The golden tool for confirming the anti-fibrotic activity of different MSCs, we stained the histopathological section with Masson trichrome stain, which highlights the collagen fibers, and calculated the percentage of fibrotic area by ImageJ software. The outcome supported the BM-MSCs' anti-fibrotic properties and was consistent with other research [81, 91, 92], which reported that liver damage can be lessened by BM-MSCs producing a number of growth factors and cytokines after differentiating into functional hepatic cells. While the most significant increase in the percentage of fibrotic area appeared in the non-treated group and the most significant decrease in the percentage of fibrotic area appeared in the L-MSCs-treated group, which approves the anti-fibrotic activity of L-MSCs more than other MSCs, and that corresponds to a previous report [93], which reported that the anti-inflammatory properties of MSCs also lessen hepatocyte damage, which prevents hepatic stellate cells (HSCs) from activating, causing HSC death and fibrinolysis to occur. Additionally, another study claims that MSCs alter macrophage orientation to make them anti-inflammatory, boost the production of matrix metalloproteinases to decrease extracellular matrix, and improve macrophage capacity to phagocytose hepatocyte debris (during which macrophages increase prodegenerative factors) [94].
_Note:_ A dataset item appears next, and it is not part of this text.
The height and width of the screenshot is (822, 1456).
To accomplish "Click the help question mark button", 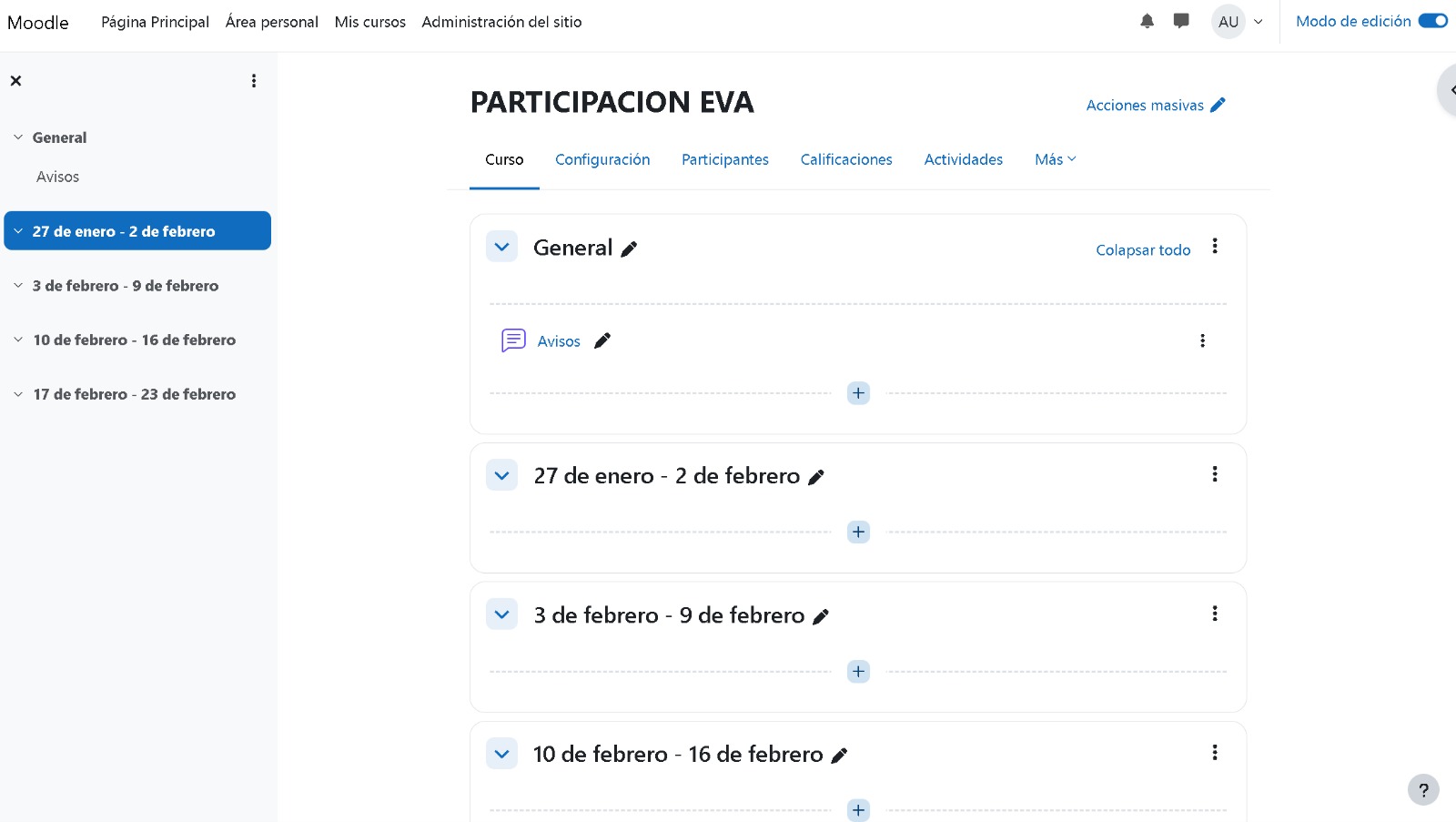I will 1423,790.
Even though this study gives valuable insights into the comparative effects of MSCs derived from different sources on thioacetamide-induced liver fibrosis, it has some limitations. The study lacked blinding throughout the treatment, which may introduce bias. Also, the study was limited to a single time point for the administration of MSCs. Upcoming studies should contain larger animal models, several time points, and extended period follow-up for better evaluating the therapeutic durability of MSCs. A comprehensive investigation of the underlying molecular mechanisms and verifying these results in large animal models or human clinical trials will additionally enhance the translational relevance of this study.
Conclusions
Finally, we clarified in this study the role of different MSCs in ameliorating liver fibrosis, and cell therapy is an important way to promote tissue regeneration. Our study proved the greatest effect of the L-MSCs in the improvement of the liver functions, the antioxidant status, and the highly effective anti-fibrotic activity of those cells, which is even greater than BM-MSCs.